TASK BRIEF: From the line that contains "The height and width of the screenshot is (451, 977)." to the last line of the data below, transcribe every line exactly. Do not include the pictures.

RECORDS SHOWN:
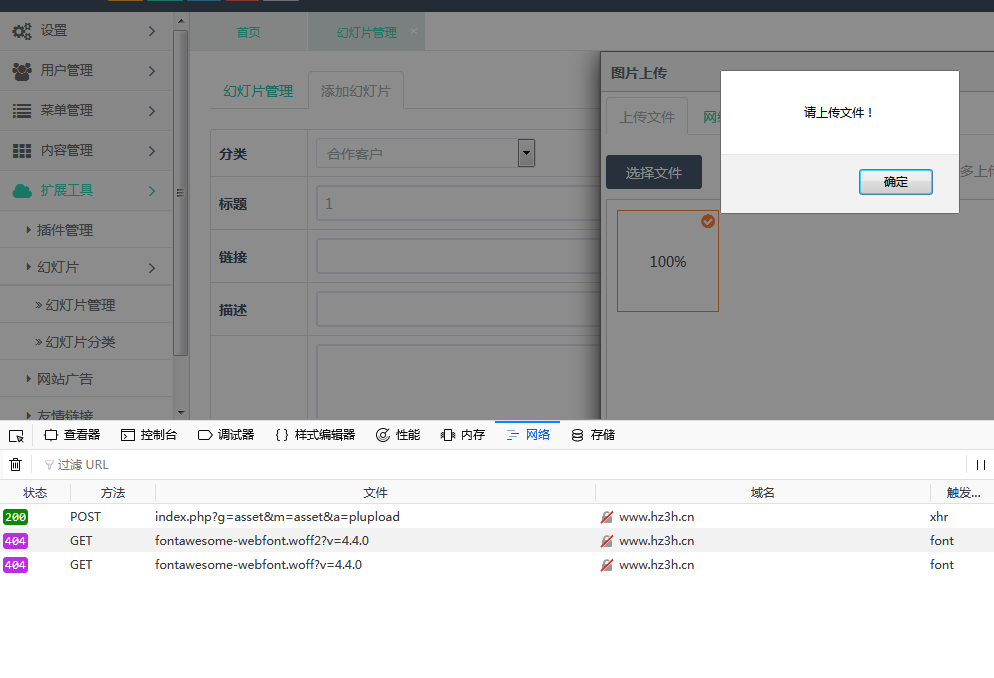Switch to the 幻灯片管理 inner tab
The height and width of the screenshot is (678, 994).
coord(258,91)
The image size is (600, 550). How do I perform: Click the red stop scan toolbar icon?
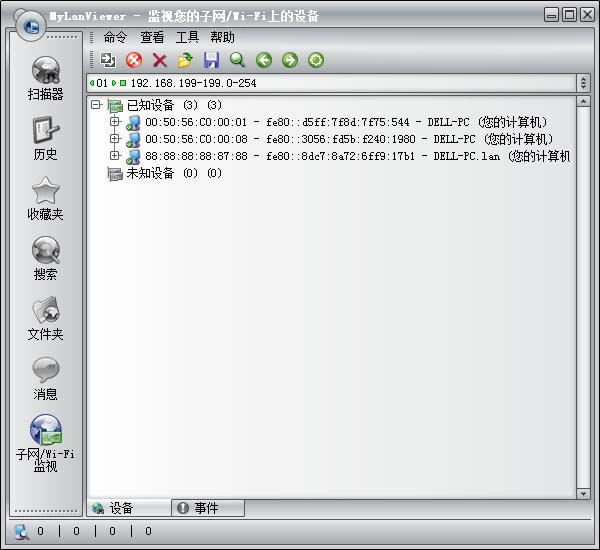click(x=134, y=60)
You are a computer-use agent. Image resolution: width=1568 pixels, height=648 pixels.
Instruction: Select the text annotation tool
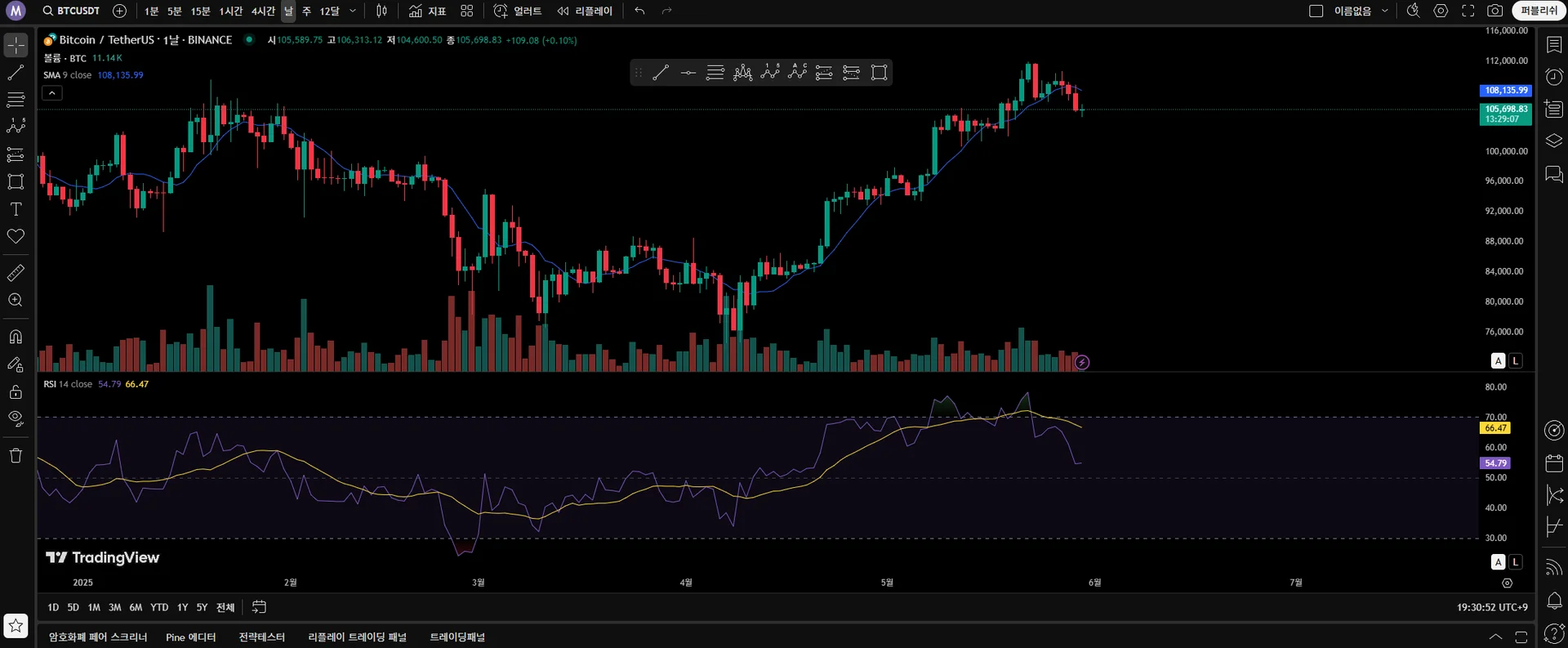coord(16,209)
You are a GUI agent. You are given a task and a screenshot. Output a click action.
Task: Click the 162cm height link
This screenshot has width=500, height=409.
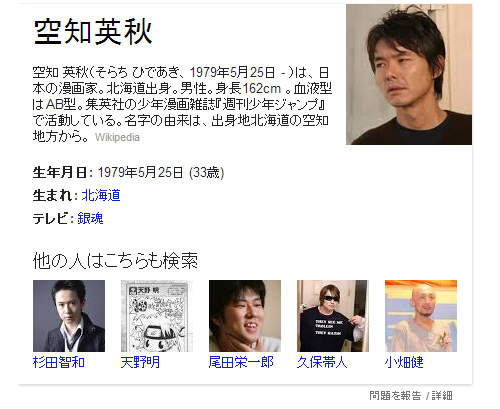262,89
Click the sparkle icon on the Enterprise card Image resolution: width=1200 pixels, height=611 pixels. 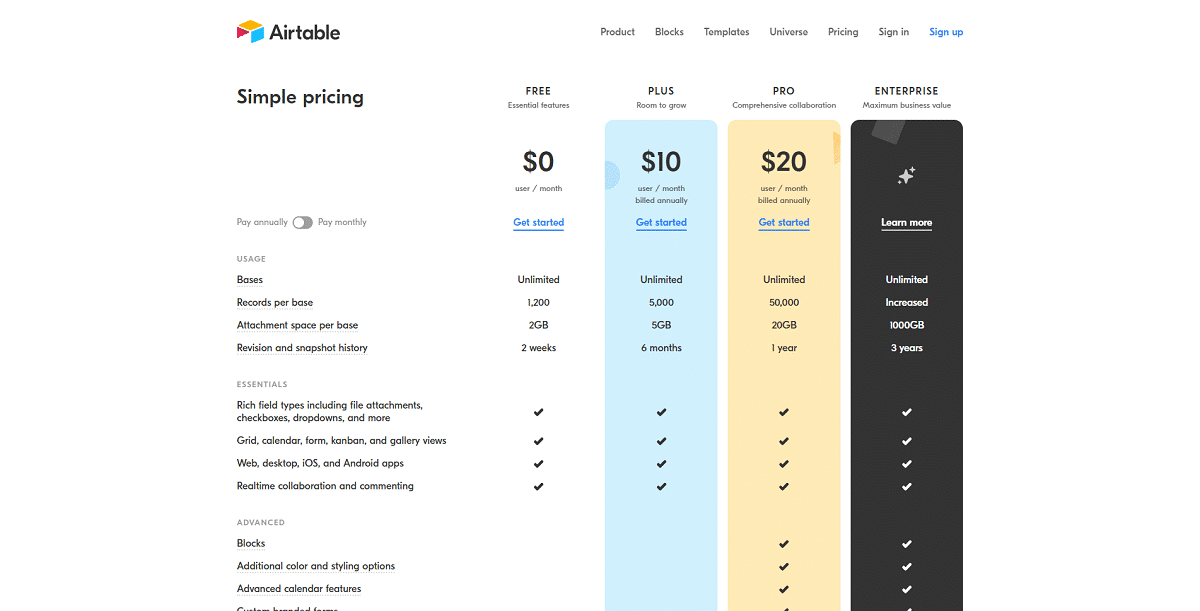pos(906,176)
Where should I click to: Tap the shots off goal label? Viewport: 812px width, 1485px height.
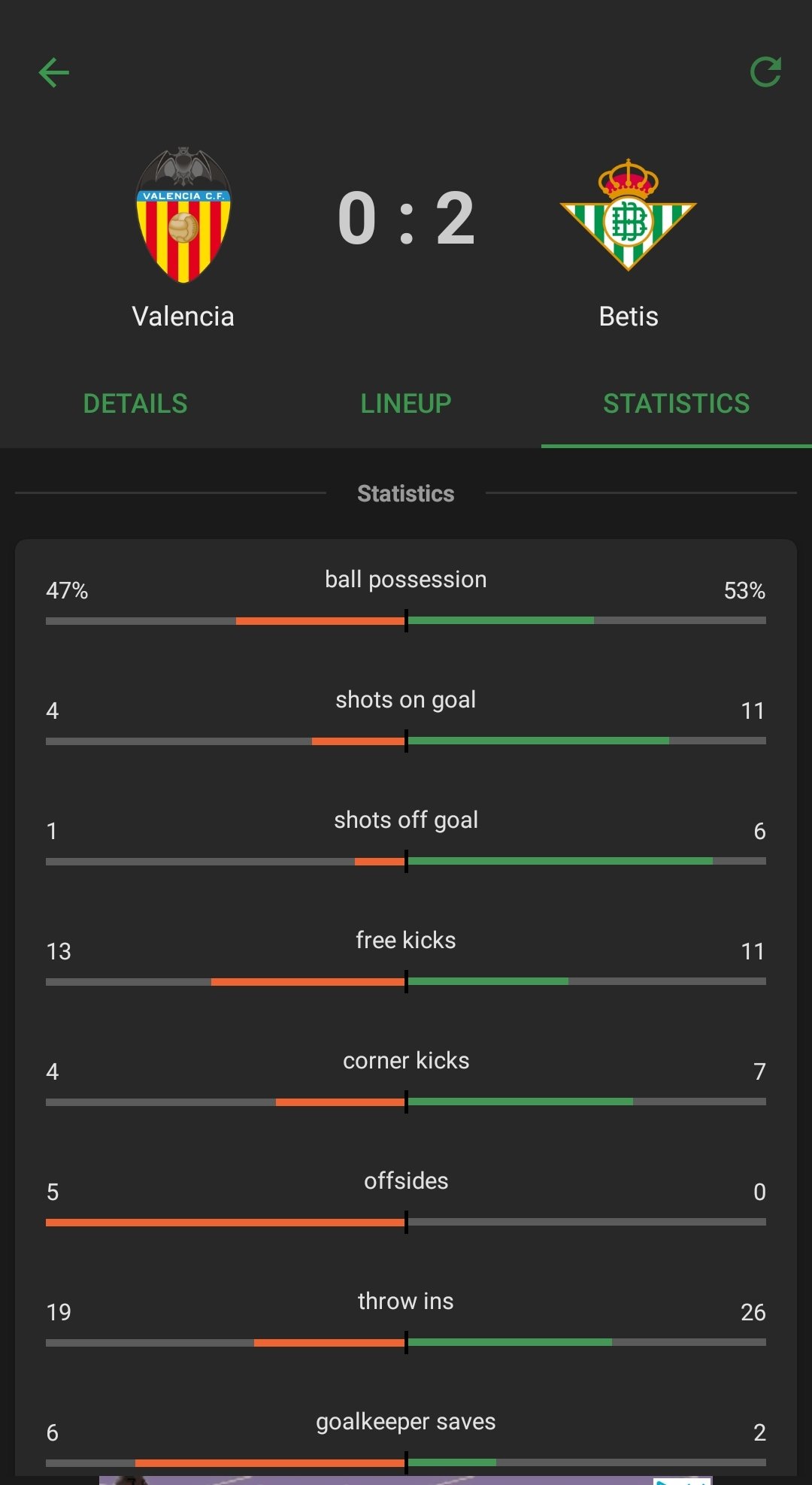click(x=406, y=820)
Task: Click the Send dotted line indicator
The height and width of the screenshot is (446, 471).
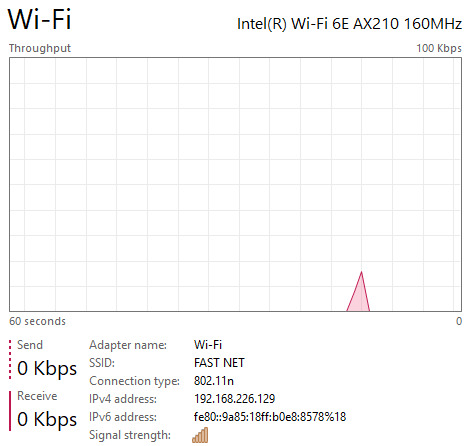Action: point(10,360)
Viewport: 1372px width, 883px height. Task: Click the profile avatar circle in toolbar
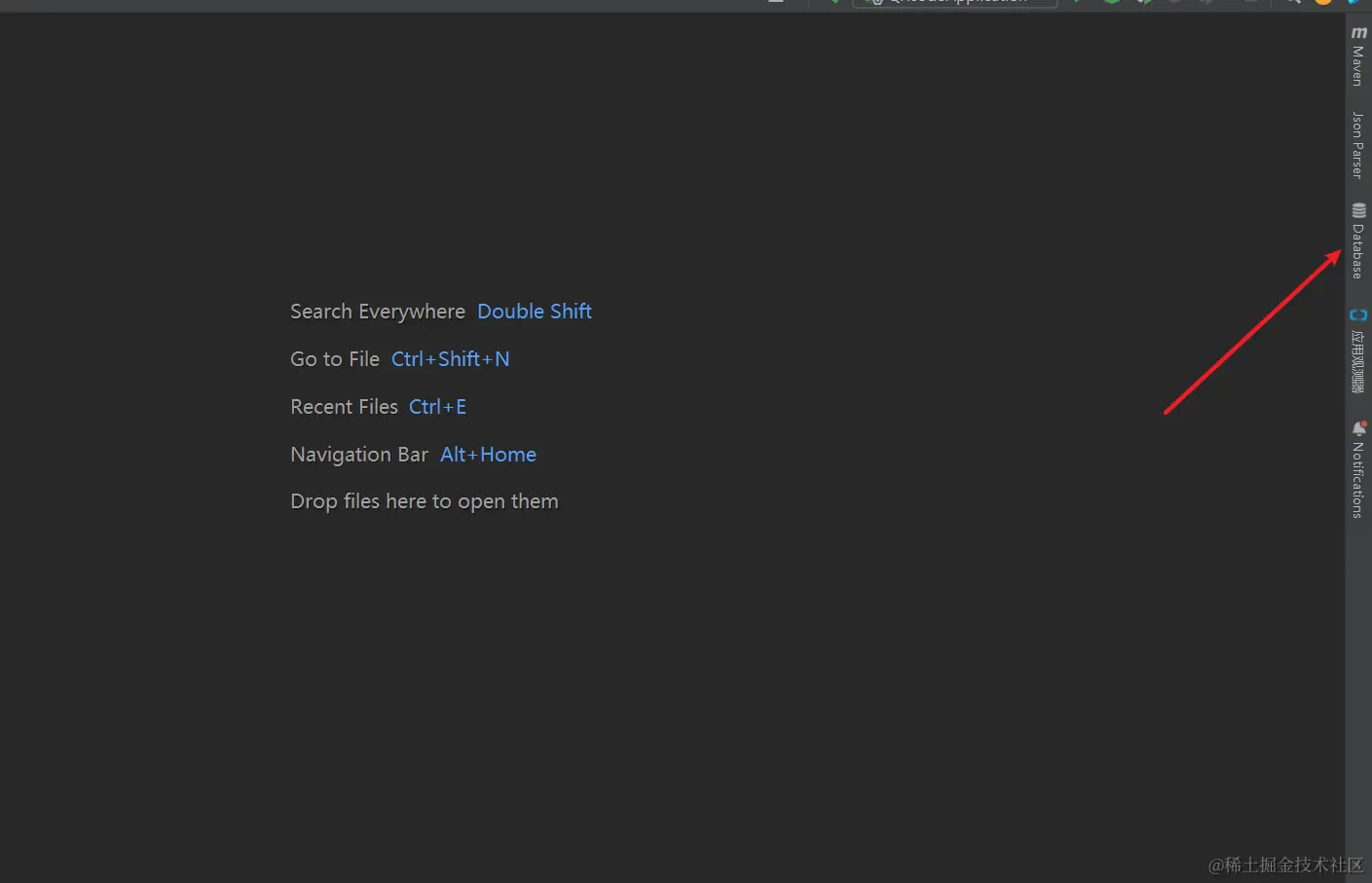click(1322, 2)
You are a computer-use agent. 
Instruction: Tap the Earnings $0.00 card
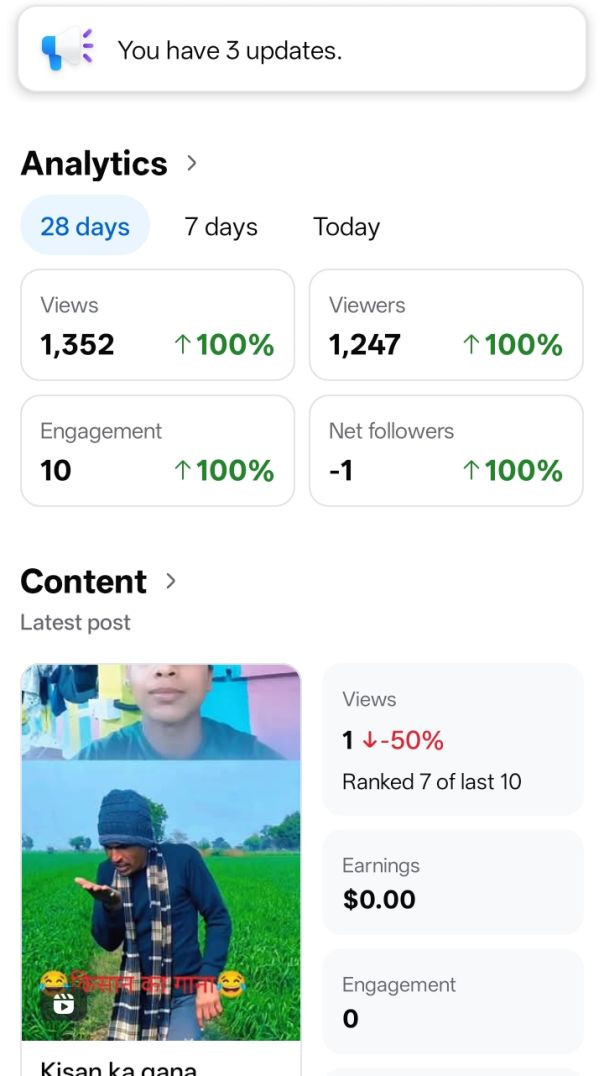click(452, 882)
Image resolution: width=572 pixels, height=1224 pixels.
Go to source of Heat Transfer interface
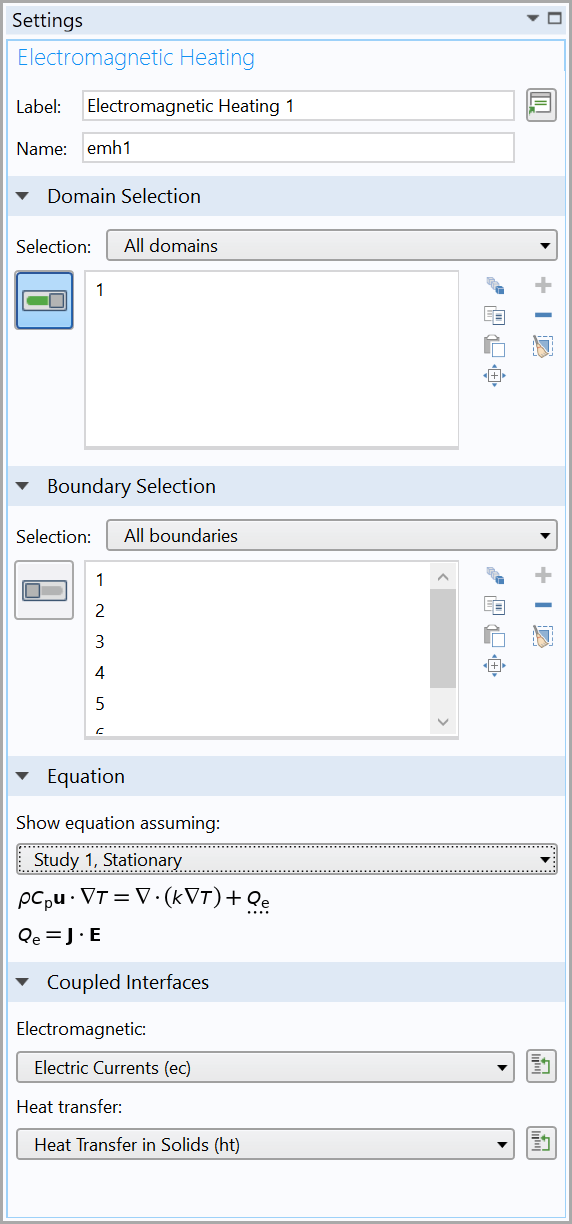pyautogui.click(x=541, y=1143)
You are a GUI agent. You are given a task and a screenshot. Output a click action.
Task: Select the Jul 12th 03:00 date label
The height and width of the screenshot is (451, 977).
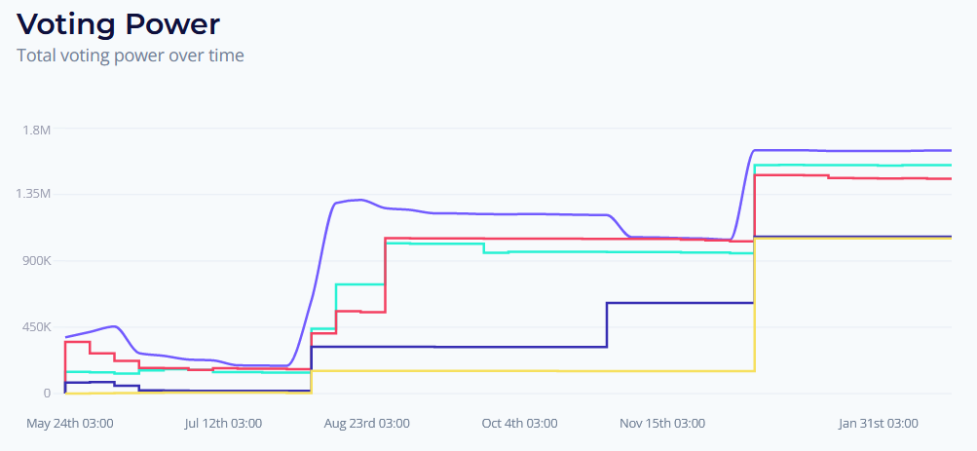224,424
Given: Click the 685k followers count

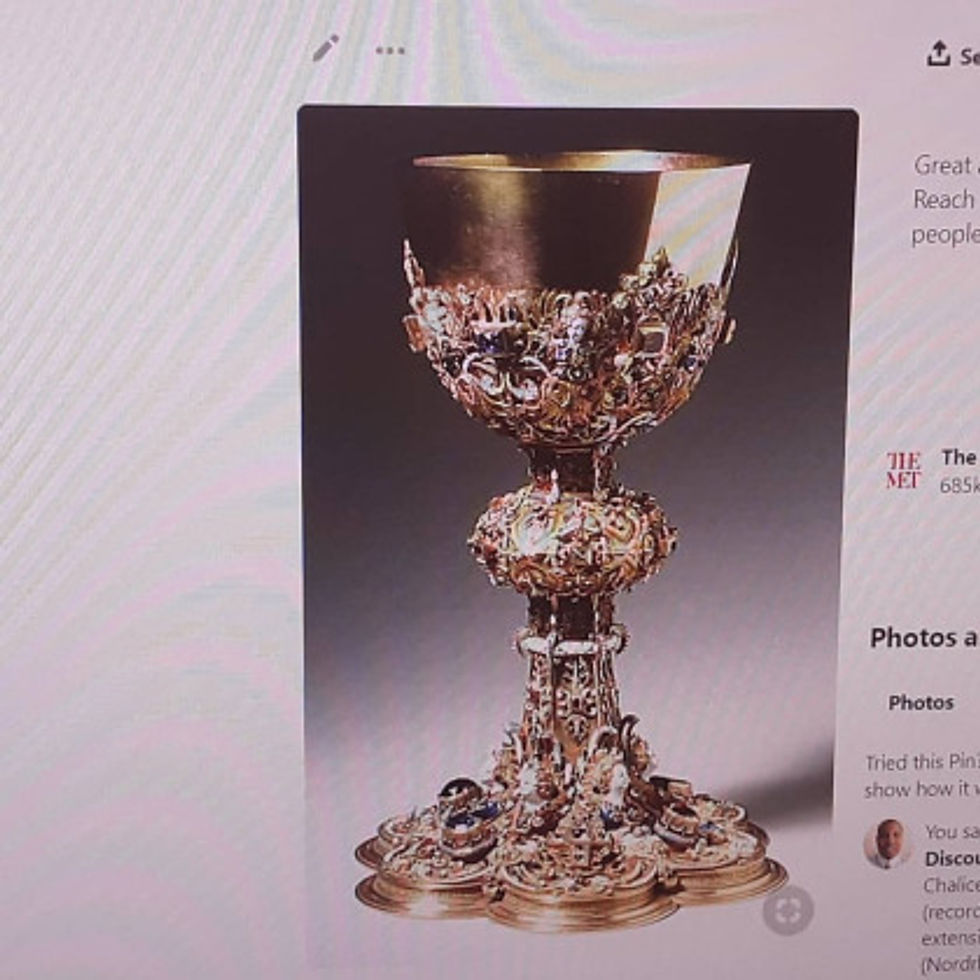Looking at the screenshot, I should point(959,486).
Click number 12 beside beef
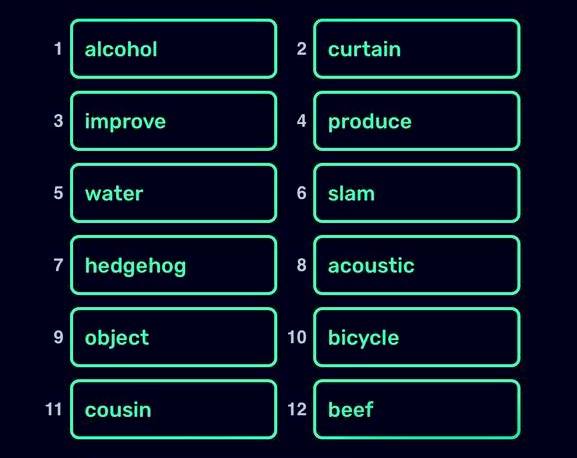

EXPECTED ANSWER:
The height and width of the screenshot is (451, 977).
224,424
Given: Click the 685k followers count

Looking at the screenshot, I should point(959,486).
Click number 12 beside beef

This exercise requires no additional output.